(Stored data entries)
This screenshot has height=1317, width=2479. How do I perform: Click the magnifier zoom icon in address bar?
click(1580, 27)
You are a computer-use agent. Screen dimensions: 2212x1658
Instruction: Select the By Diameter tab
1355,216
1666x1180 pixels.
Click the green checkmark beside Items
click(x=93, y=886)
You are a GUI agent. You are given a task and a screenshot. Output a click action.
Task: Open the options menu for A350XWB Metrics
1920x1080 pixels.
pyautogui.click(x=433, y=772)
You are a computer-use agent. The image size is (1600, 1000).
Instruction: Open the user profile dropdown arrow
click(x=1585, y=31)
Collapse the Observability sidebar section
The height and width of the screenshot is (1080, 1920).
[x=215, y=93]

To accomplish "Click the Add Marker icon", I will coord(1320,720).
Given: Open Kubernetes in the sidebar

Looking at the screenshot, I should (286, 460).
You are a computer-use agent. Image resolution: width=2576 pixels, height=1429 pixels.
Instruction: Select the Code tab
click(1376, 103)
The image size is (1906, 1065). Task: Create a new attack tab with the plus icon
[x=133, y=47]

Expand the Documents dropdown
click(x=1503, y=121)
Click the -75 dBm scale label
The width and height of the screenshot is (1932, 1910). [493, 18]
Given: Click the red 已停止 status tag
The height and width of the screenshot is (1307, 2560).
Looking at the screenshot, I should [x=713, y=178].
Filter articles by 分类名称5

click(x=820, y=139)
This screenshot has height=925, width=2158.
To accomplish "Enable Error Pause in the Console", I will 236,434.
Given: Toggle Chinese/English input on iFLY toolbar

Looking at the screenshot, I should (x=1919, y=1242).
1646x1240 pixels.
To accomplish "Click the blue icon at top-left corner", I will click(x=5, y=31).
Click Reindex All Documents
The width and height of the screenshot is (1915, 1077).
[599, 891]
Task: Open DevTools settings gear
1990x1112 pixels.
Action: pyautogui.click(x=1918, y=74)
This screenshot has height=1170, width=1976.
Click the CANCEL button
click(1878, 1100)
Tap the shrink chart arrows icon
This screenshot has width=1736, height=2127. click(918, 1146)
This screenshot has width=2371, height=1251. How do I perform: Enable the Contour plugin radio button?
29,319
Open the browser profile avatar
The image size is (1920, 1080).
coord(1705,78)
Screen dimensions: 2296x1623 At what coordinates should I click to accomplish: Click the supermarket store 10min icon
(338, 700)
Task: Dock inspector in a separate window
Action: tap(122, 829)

**What is being asked**
Word for word, write out each of the records shown above.

**Task solution**
This screenshot has height=1317, width=2479. How do I perform: Click the magnifier zoom icon in address bar?
click(1580, 27)
You are a computer-use agent. Screen dimensions: 2212x1658
Instruction: Select the By Diameter tab
1355,216
1666x1180 pixels.
Click the green checkmark beside Items
click(x=93, y=886)
You are a GUI agent. You are given a task and a screenshot. Output a click action.
Task: Open the options menu for A350XWB Metrics
1920x1080 pixels.
pyautogui.click(x=433, y=772)
You are a computer-use agent. The image size is (1600, 1000).
Instruction: Open the user profile dropdown arrow
click(x=1585, y=31)
Collapse the Observability sidebar section
The height and width of the screenshot is (1080, 1920).
[x=215, y=93]

To accomplish "Click the Add Marker icon", I will coord(1320,720).
Given: Open Kubernetes in the sidebar

Looking at the screenshot, I should (286, 460).
You are a computer-use agent. Image resolution: width=2576 pixels, height=1429 pixels.
Instruction: Select the Code tab
click(1376, 103)
The image size is (1906, 1065). Task: Create a new attack tab with the plus icon
[x=133, y=47]

Expand the Documents dropdown
click(x=1503, y=121)
Click the -75 dBm scale label
The width and height of the screenshot is (1932, 1910). [493, 18]
Given: Click the red 已停止 status tag
The height and width of the screenshot is (1307, 2560).
Looking at the screenshot, I should [x=713, y=178].
Filter articles by 分类名称5

click(x=820, y=139)
This screenshot has height=925, width=2158.
To accomplish "Enable Error Pause in the Console", I will 236,434.
Given: Toggle Chinese/English input on iFLY toolbar

Looking at the screenshot, I should (x=1919, y=1242).
1646x1240 pixels.
To accomplish "Click the blue icon at top-left corner", I will click(x=5, y=31).
Click Reindex All Documents
The width and height of the screenshot is (1915, 1077).
[599, 891]
Task: Open DevTools settings gear
1990x1112 pixels.
Action: pyautogui.click(x=1918, y=74)
This screenshot has height=1170, width=1976.
Click the CANCEL button
click(1878, 1100)
Tap the shrink chart arrows icon
This screenshot has width=1736, height=2127. click(918, 1146)
This screenshot has width=2371, height=1251. How do I perform: Enable the Contour plugin radio button?
29,319
Open the browser profile avatar
The image size is (1920, 1080).
coord(1705,78)
Screen dimensions: 2296x1623 At what coordinates should I click to accomplish: Click the supermarket store 10min icon
(338, 700)
Task: Dock inspector in a separate window
Action: tap(122, 829)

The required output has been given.